If you notice a word blocked by Google Instant that is not on 2600.com’s list, they ask that you e-mail them with submissions. Of course, you can still search these terms, but they won’t be predicted when you’re typing them.
A Google spokesman said the company has a narrow set of removal policies for pornography, violence, and hate speech, but the issue is complex.
“It’s important to note that removing queries from autocomplete is a hard problem, and not as simple as blacklisting particular terms and phrases,” he said in a statement. “In search, we get more than one billion searches each day.
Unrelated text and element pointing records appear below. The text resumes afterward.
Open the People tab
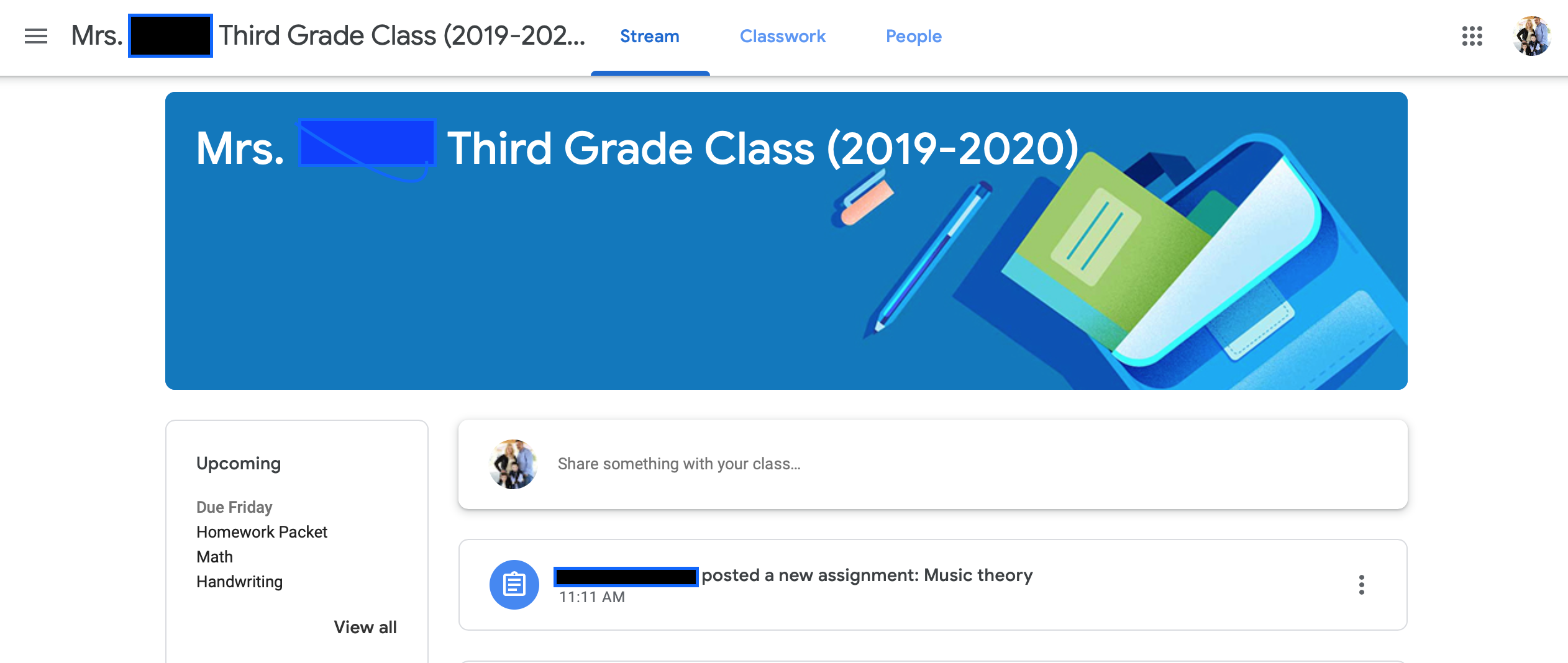 pos(914,37)
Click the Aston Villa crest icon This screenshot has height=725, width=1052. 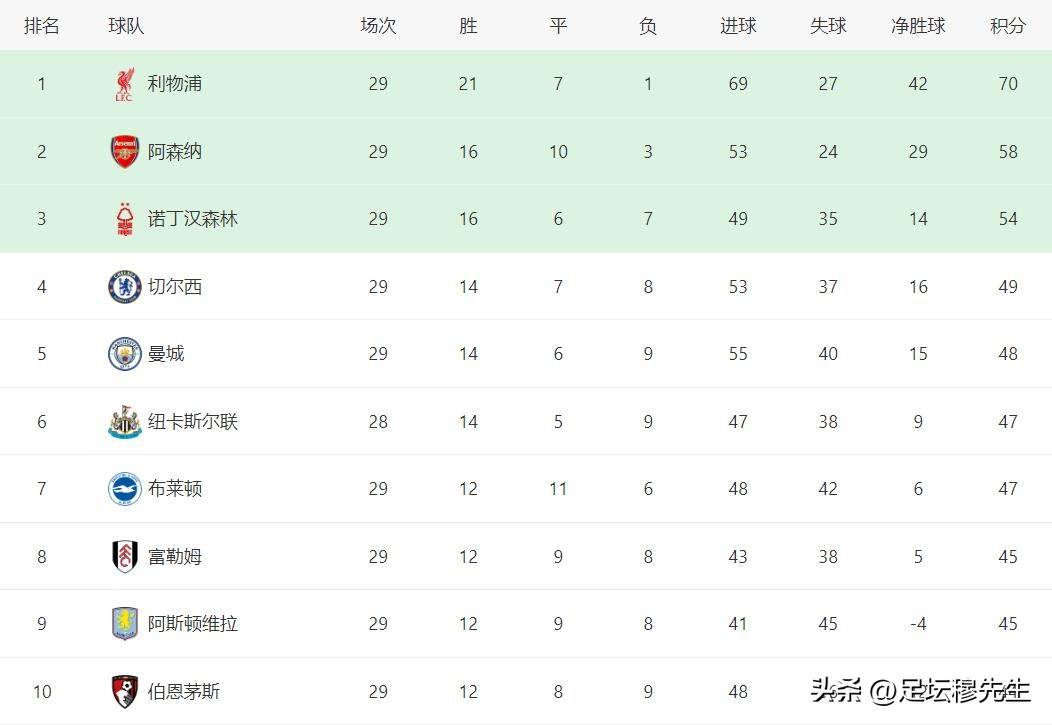[x=124, y=624]
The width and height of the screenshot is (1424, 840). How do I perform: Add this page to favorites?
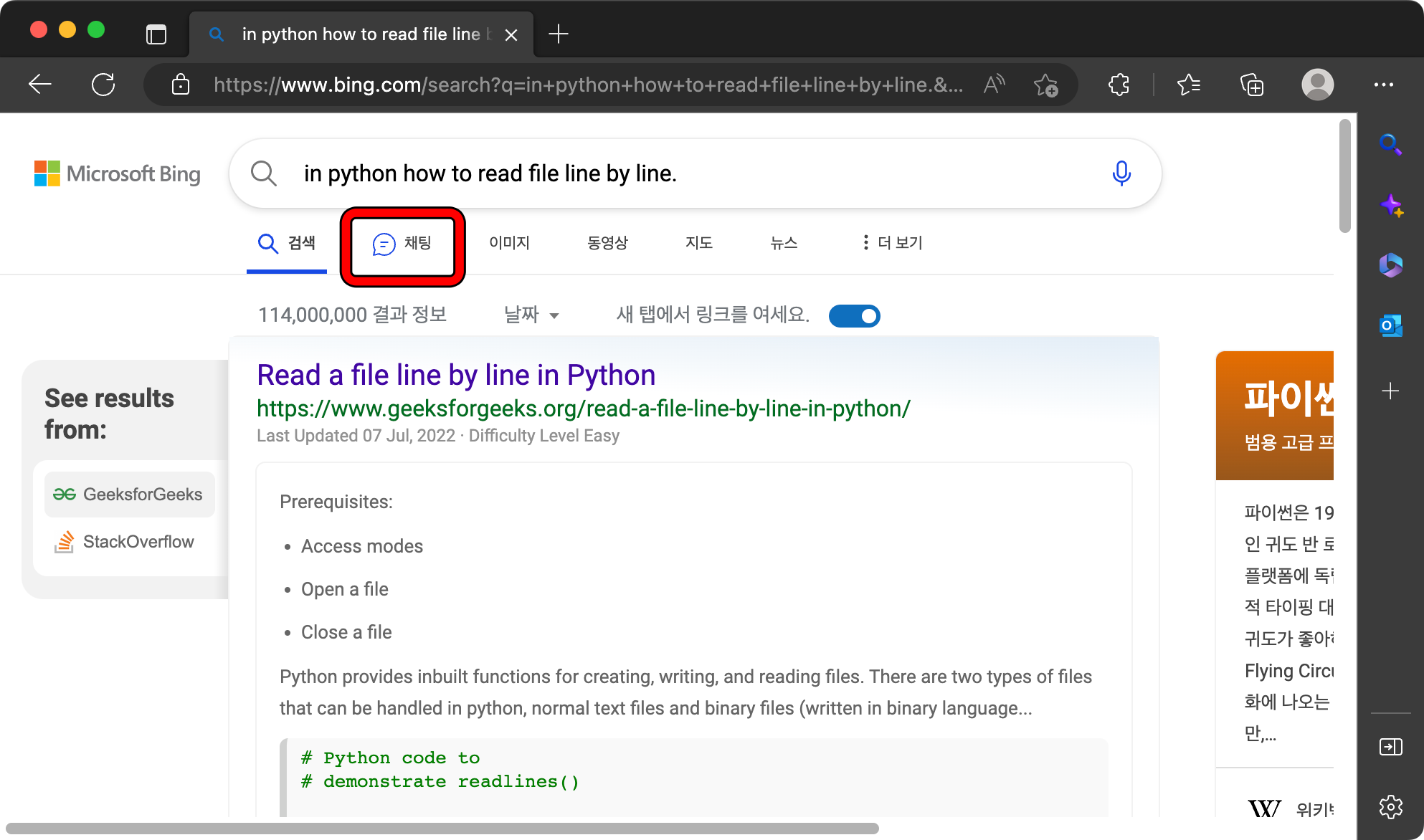coord(1045,85)
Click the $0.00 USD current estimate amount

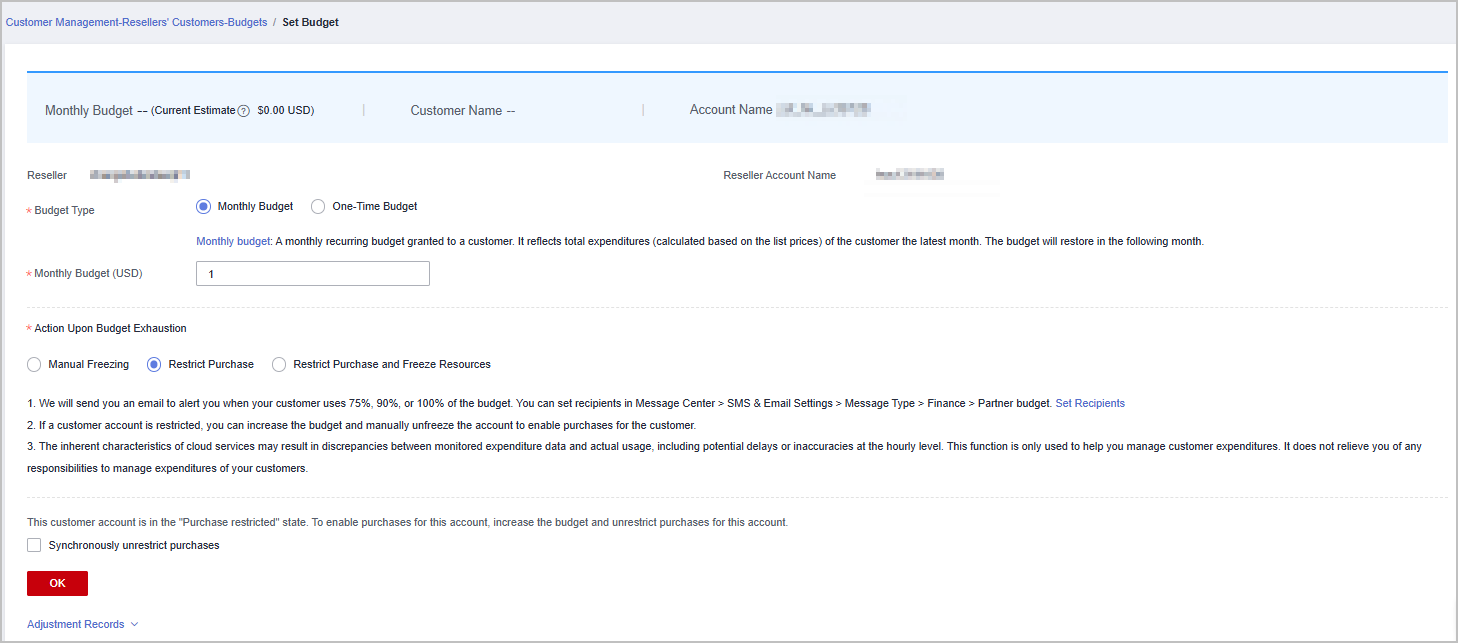(285, 111)
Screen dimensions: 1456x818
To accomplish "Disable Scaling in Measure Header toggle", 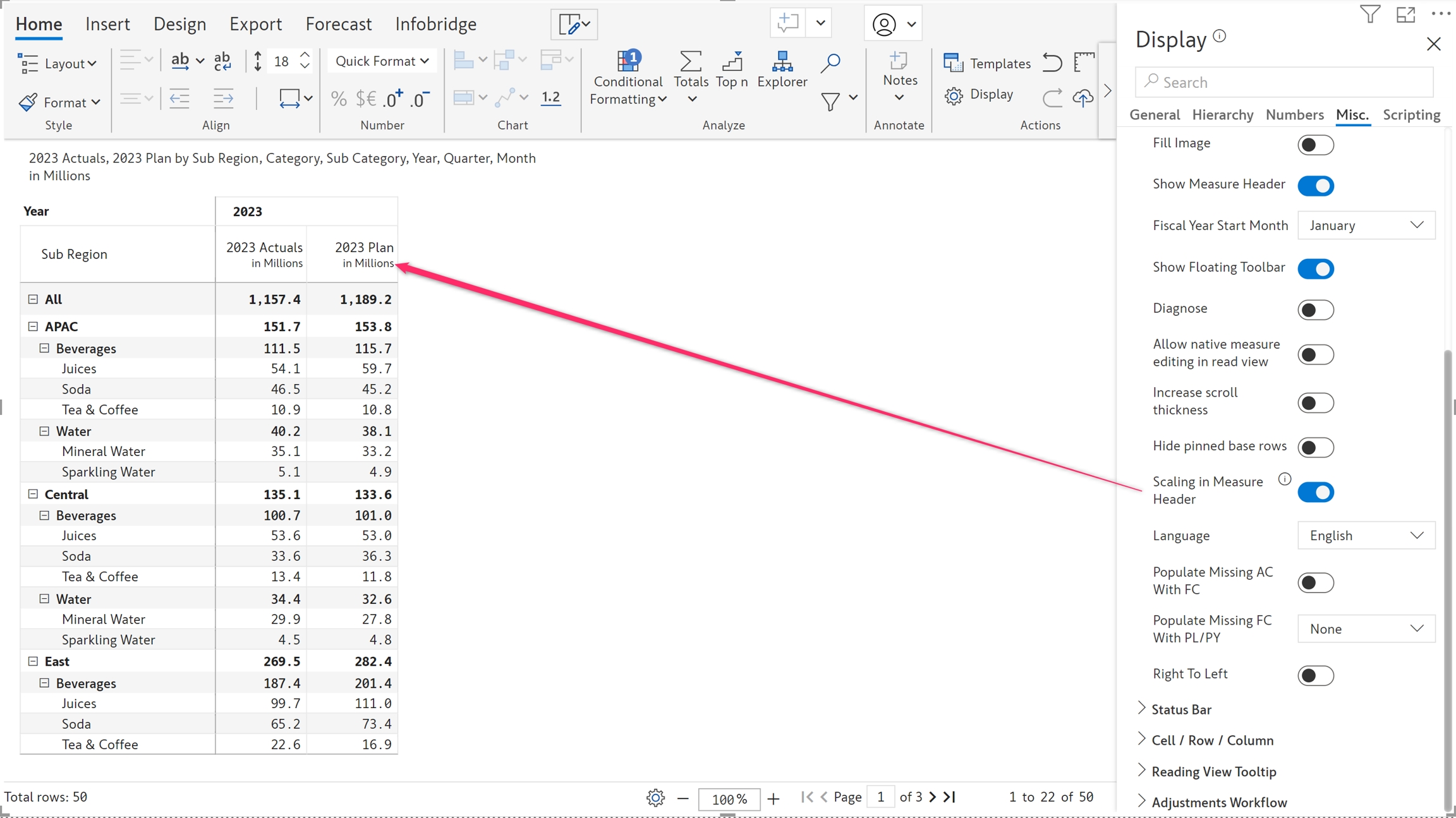I will (x=1316, y=492).
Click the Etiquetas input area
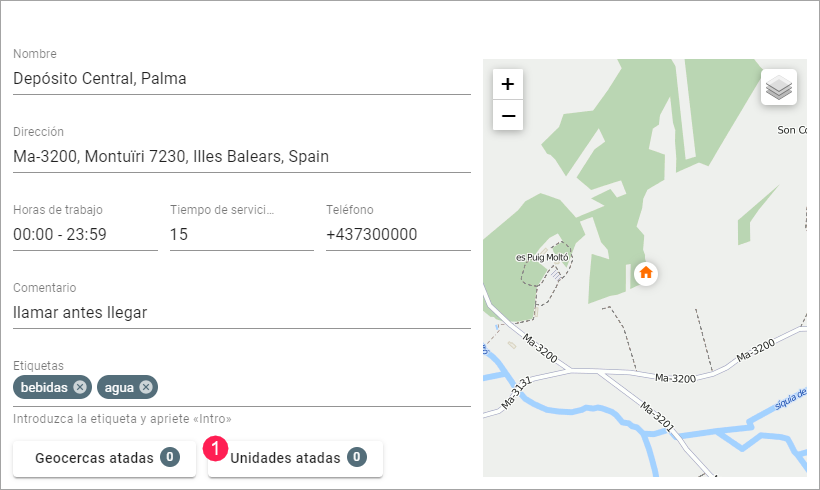 click(310, 388)
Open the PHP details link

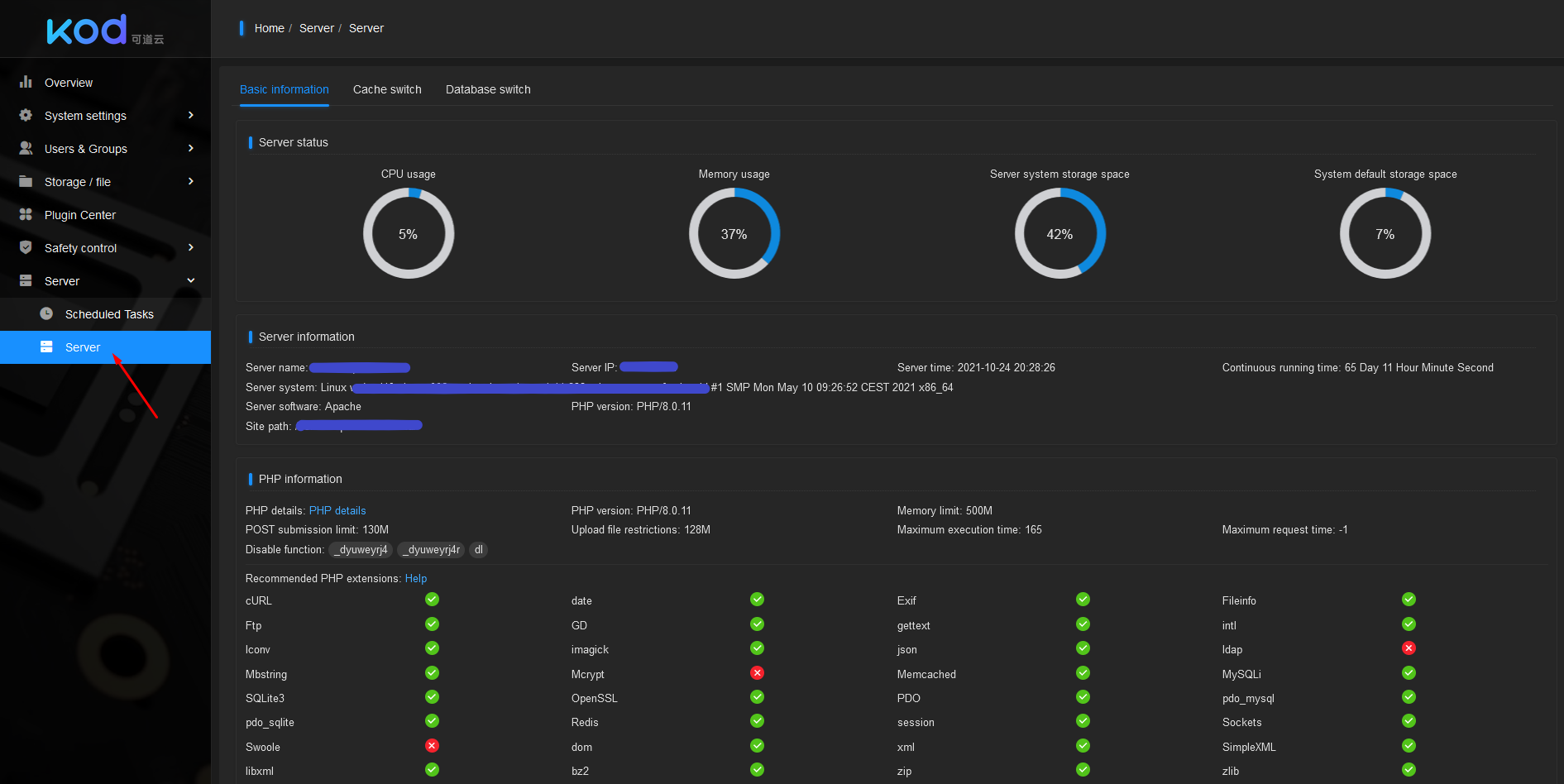click(x=337, y=510)
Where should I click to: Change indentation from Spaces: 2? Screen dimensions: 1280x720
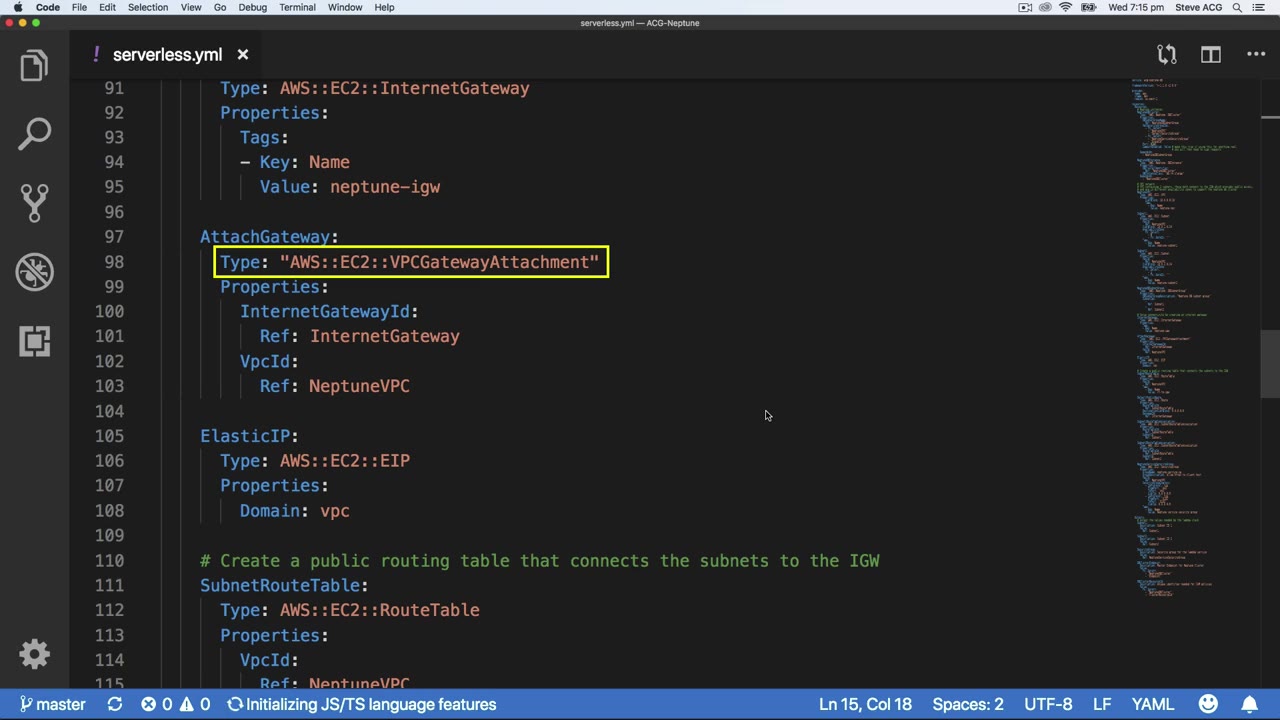pos(968,704)
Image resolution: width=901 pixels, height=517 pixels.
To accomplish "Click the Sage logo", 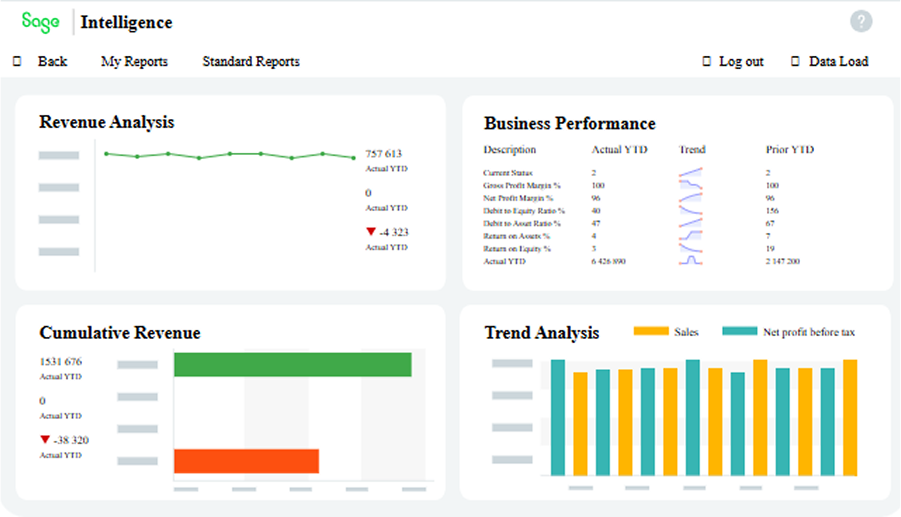I will (x=41, y=21).
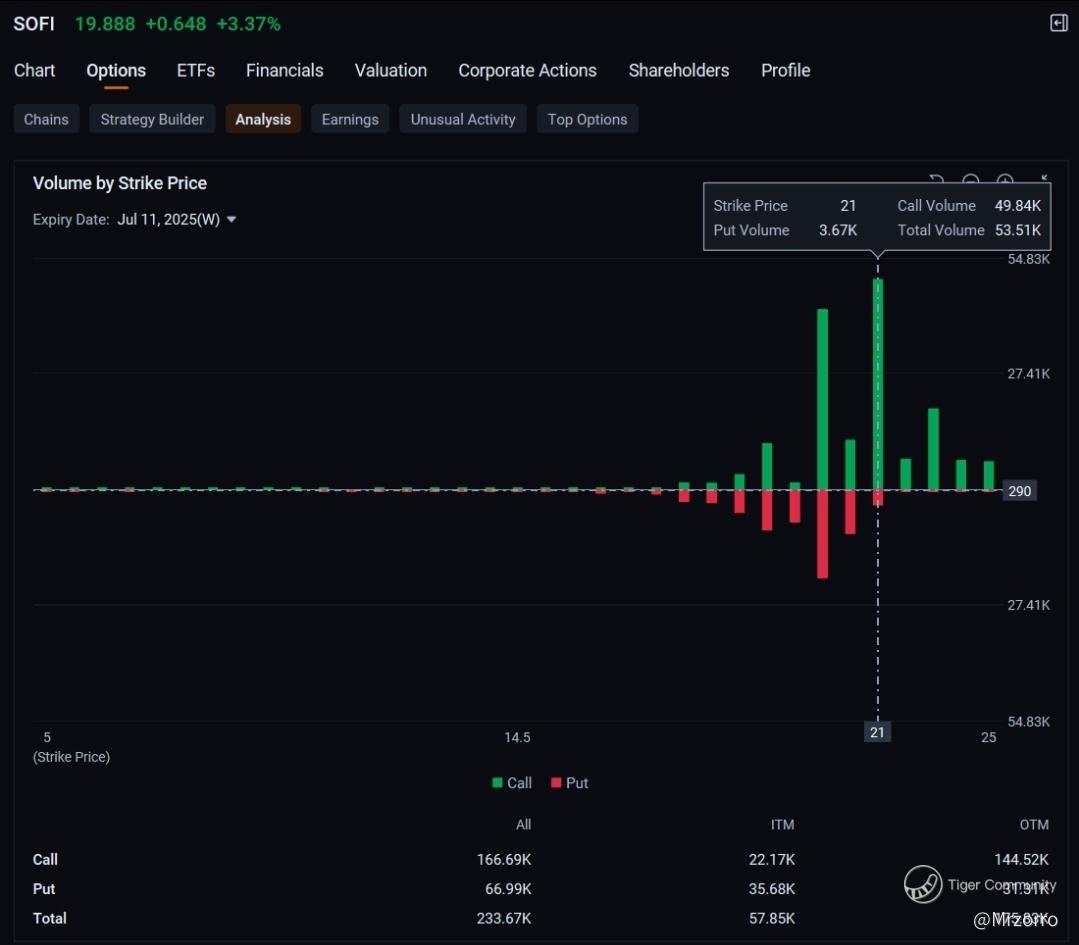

Because of this, we take an algorithmic approach to removals, and just like our search algorithms, these are imperfect.”
Those algorithms look not only at specific words, but phrases – in multiple languages.
“So, for example, if there’s a bad word in Russian, we may remove a compound word including the transliteration of the Russian word into English,” he said. “We also look at the search results themselves for given queries. So, for example, if the results for a particular query seem pornographic, our algorithms may remove that query from Autocomplete, even if the query itself wouldn’t otherwise violate our policies.”
He acknowledged that the system is “neither perfect nor instantaneous,” and said Google continues to “work to make it better.”